# My Oscar smoking a Crayfish...



## elduro (Apr 9, 2004)

Look at this photo of my oscar smoking a native crayfish like a cigar.


----------



## killfishygo (Jan 13, 2004)

HAHA, great pic


----------



## elduro (Apr 9, 2004)

It was one of this native PR crayfish also different to the common aquarium crayfish.(baby)This crayfish grow to 10''-12'' or more,also kept 2 or 3 in my community because are very peaceful toward fish.


----------



## lemmywinks (Jan 25, 2004)

i fed my oscar a 5" long crayfish. it was funny as hell. when he bit it one of the pinchers just popped off


----------



## Kory (Jun 5, 2003)

Nice picture


----------



## Methuzela (Apr 27, 2004)

I put a cray in my tank to feed my juvi P's but its about the same size as them so now they're all friends. I pulled its big ass claw off so that they'd get used to each other before he had a weapon on him. PEACE


----------



## piranha45 (Apr 8, 2003)

Methuzela said:


> I put a cray in my tank to feed my juvi P's but its about the same size as them so now they're all friends. I pulled its big ass claw off so that they'd get used to each other before he had a weapon on him.

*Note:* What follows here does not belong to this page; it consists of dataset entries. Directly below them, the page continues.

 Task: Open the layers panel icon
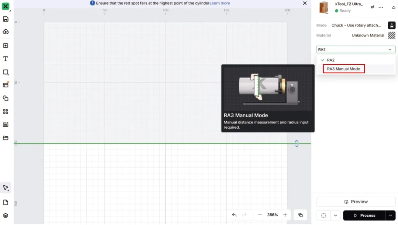pos(5,215)
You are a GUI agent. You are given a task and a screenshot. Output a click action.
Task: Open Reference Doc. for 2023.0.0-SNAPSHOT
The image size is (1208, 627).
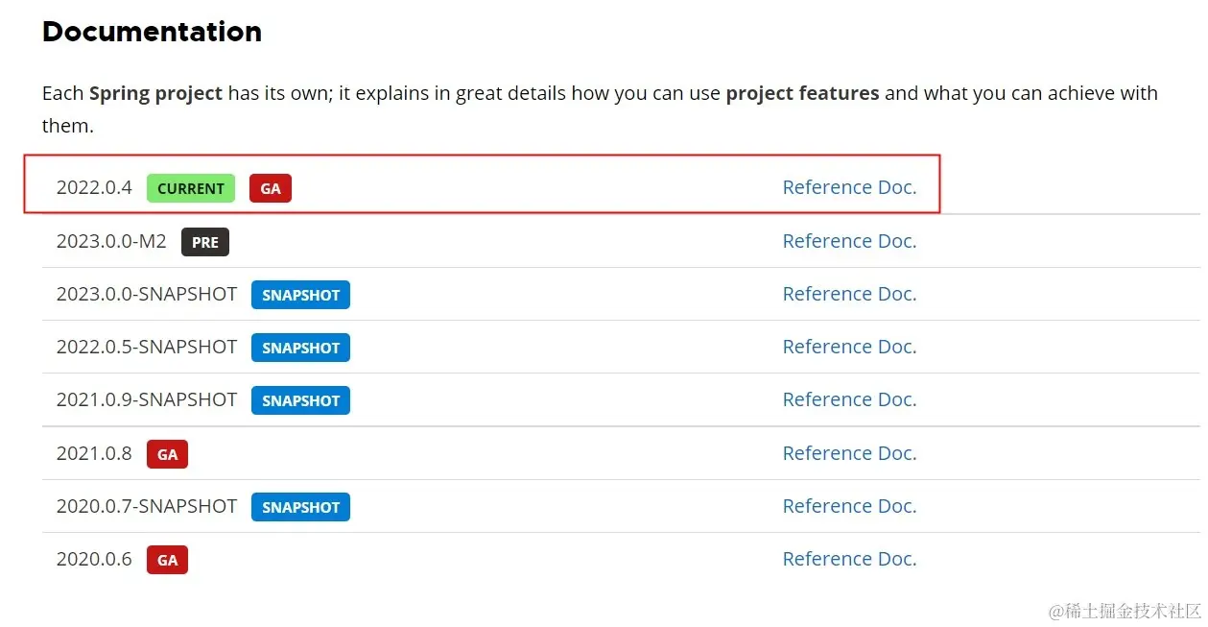[849, 294]
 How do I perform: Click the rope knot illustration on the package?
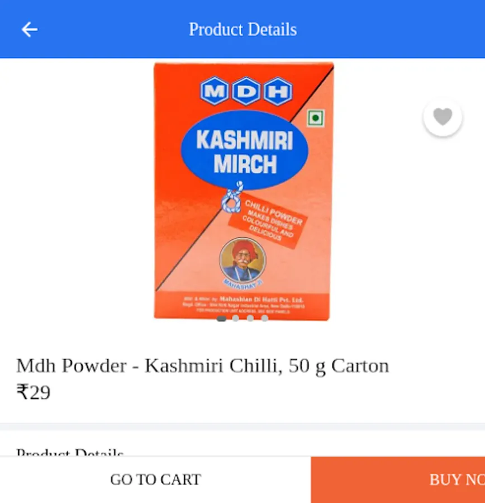(232, 198)
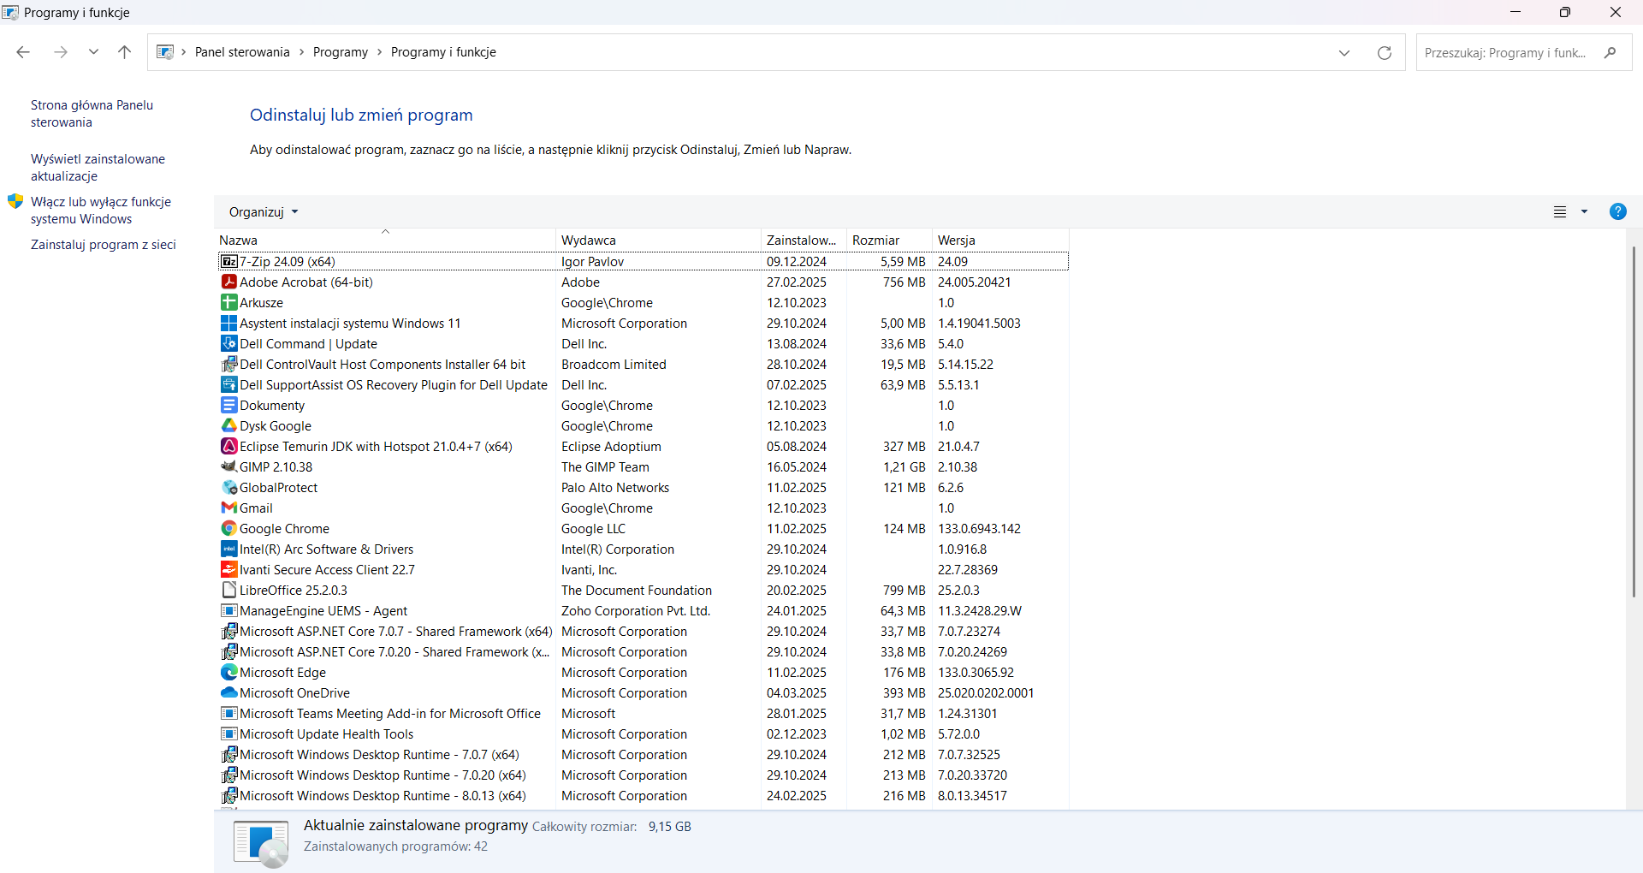Viewport: 1643px width, 873px height.
Task: Sort by the Wydawca column header
Action: tap(658, 241)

PEACE


 was it easy to pull off? did you have to bend and crack it or did you just pull it straight off?


----------



## Innes (Jan 13, 2003)

Smoking may harm your baby


----------



## elduro (Apr 9, 2004)

LOL... that was a good one :laugh:


----------



## SLANTED (Dec 7, 2003)

Cool shot.


----------



## tecknik (Jul 18, 2003)

Oh man, thats bad!!!


----------



## Methuzela (Apr 27, 2004)

was it easy to pull off? did you have to bend and crack it or did you just pull it straight off? [/quote]
I just went in real slow with a scissors until i had it around his arm, then grab it real quick and he backed up and pulled it off for me, it came right off. I didnt even have to cut it cause i didnt press hard with the scissors, he pulled his own arm off.


----------



## chevygirl (Apr 25, 2004)

nice picture man...


----------



## Xenon (Nov 15, 2002)

POTM! POTM!


----------



## elduro (Apr 9, 2004)

Xenon said:


> POTM! POTM!


 For the POTM of May?no problem i'm in.


----------